Wednesday, January 30, 2013

Two weeks

 
There has been a dream like quality to the time since we landed in San Fransisco and traveled to our new temporary home in Northern California; so two weeks has felt like four months.
 
I read once (I can't remember which book but it was a psychology for laymen book) that when you are actively doing something different to your normal routine your brain registers time as moving more slowly because it is laying in more experiential memories than if you were experiencing the same-old-same-old thing. Thus time goes faster as we get older and become less curious and less adventurous...  So i suspect this year will feel like one looooong golden dream for me before January 2014 arrives. I have no objections to actively trying to make it so.
 
We have been very blessed in this 5000 mile journey. Besides Matt getting a job so quickly, the greencard taking 6 months less than expected and our house selling for the right price almost immediately: we have been given through pure generosity and love a place to stay for as long as we need it.  I cannot express how much this has meant to Matt and I but in reality it has been possibly the greatest blessing of all our maneuvering between countries.
 
So I am making a little temporary niche in the home of one of my mothers best friends. It has been a great joy to get to know her husband who is the most amazing glove to her hand and to simply feel the gift of friendship.
 
I will eventually try to get some sort of routine back in order but for the time being the girls and I are doing small amounts of homeschooling with a few books off amazon, multiple trips to our local library and exploring within our reach. Matt works (as always) with a lot of cheerful enthusiasm finding his feet in his new job about an hour away from 'home'. And so starts our long golden dream.
 
x Jo

Wednesday, January 2, 2013

 
When we get out of the glass bottle of our ego and when we escape like the squirrels in the cage of our personality and get into the forest again, we shall shiver with cold and fright. But things will happen to us so that we don’t know ourselves.

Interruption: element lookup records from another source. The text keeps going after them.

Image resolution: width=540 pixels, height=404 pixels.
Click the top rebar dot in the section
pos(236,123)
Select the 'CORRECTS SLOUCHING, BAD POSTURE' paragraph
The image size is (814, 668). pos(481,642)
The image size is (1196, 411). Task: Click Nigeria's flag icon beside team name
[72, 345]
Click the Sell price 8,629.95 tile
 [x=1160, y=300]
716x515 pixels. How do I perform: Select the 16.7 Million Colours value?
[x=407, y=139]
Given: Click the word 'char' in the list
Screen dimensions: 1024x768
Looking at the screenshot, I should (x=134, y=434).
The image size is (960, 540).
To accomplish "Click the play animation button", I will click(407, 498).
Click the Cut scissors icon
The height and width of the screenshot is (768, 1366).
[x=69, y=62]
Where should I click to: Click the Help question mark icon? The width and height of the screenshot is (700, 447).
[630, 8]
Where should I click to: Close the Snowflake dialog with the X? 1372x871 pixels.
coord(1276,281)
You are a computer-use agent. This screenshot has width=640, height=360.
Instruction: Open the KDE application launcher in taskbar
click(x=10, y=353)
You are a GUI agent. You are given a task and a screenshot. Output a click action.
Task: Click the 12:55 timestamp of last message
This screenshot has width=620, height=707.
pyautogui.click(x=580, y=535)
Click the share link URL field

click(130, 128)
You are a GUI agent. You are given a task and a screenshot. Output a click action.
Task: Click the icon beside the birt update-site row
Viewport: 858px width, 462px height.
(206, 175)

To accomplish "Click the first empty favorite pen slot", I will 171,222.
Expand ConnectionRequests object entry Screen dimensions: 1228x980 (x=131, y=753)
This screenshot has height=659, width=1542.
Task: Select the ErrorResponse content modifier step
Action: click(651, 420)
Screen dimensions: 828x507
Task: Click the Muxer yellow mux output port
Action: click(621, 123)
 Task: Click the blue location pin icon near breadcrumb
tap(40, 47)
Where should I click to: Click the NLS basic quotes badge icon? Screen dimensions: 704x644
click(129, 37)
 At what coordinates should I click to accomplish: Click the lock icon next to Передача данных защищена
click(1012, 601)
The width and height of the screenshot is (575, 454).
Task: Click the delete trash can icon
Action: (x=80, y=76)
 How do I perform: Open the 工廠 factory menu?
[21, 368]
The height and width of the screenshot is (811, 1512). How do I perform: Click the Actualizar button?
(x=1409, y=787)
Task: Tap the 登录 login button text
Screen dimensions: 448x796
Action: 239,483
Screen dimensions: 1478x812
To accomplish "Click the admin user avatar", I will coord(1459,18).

Cool, unlying life will rush in.
– D. H. Lawrence

 
Occasionally things occur which remind me of how much life has changed me; how living in a different country and surrendering my sense of belonging to the ether has altered my vision of the world.  The feeling of being altered is generally strongest among my own compatriots and cultural background where I can observe variations with the greatest degree of contrast.
 
 
 It has lead me to believe (please feel free to argue with me if you disagree) that travel* is one of the most startling catalyst for transformation in the human mind outside of the conscientious pursuit of faith.
 
 
*By travel I don’t mean trekking round the world in a gap year or going for a week in an all-inclusive holiday resort in Sharm el-Sheikh. I am referring to going somewhere new with your eyes wide and ego dampened. Of course you may do just that trekking around the world in a gap year or in an all-inclusive holiday resort in Sharm el-Sheikh. But you can also experience it in your own town or the one down the road. Fundamentally becoming well-travelled is far more about cultivating a sense of curiosity without the self-rightness we construct like defences against change to our well laid patterns of thinking.
 
 
Travel is a mysterious thing: it can encourage humility and insight or it can reinforce prejudice and nurture pride. There are some much “adventured” people I know who remain un-humbled by what they have seen and done but instead believe that they have seen everything in the world and can make absolutist statements on any topic of conversation.
 
Proust said:  The only real voyage of discovery consists not in seeking new landscapes, but in having new eyes; in seeing the universe through the eyes of another, one hundred others - in seeing the hundred universes that each of them sees.
 
The world would be a much better place if people allowed themselves to be awake to the differences in the minutiae of other people’s human experience.
 
Its nearly time that I return to my native soil so for the next few weeks while I "travel" I will be away from posting here and keeping my eyes wide to the wonders of the earth around me.
 
x Jo

Tuesday, January 1, 2013

A peaceful new year to you

 
Quiet peaceful times spent together with my children are among my greatest joys.
In a suddenly and suprisingly quiet house we spent the dawning of a new year feeding our beings with comfort, creativity and faith together.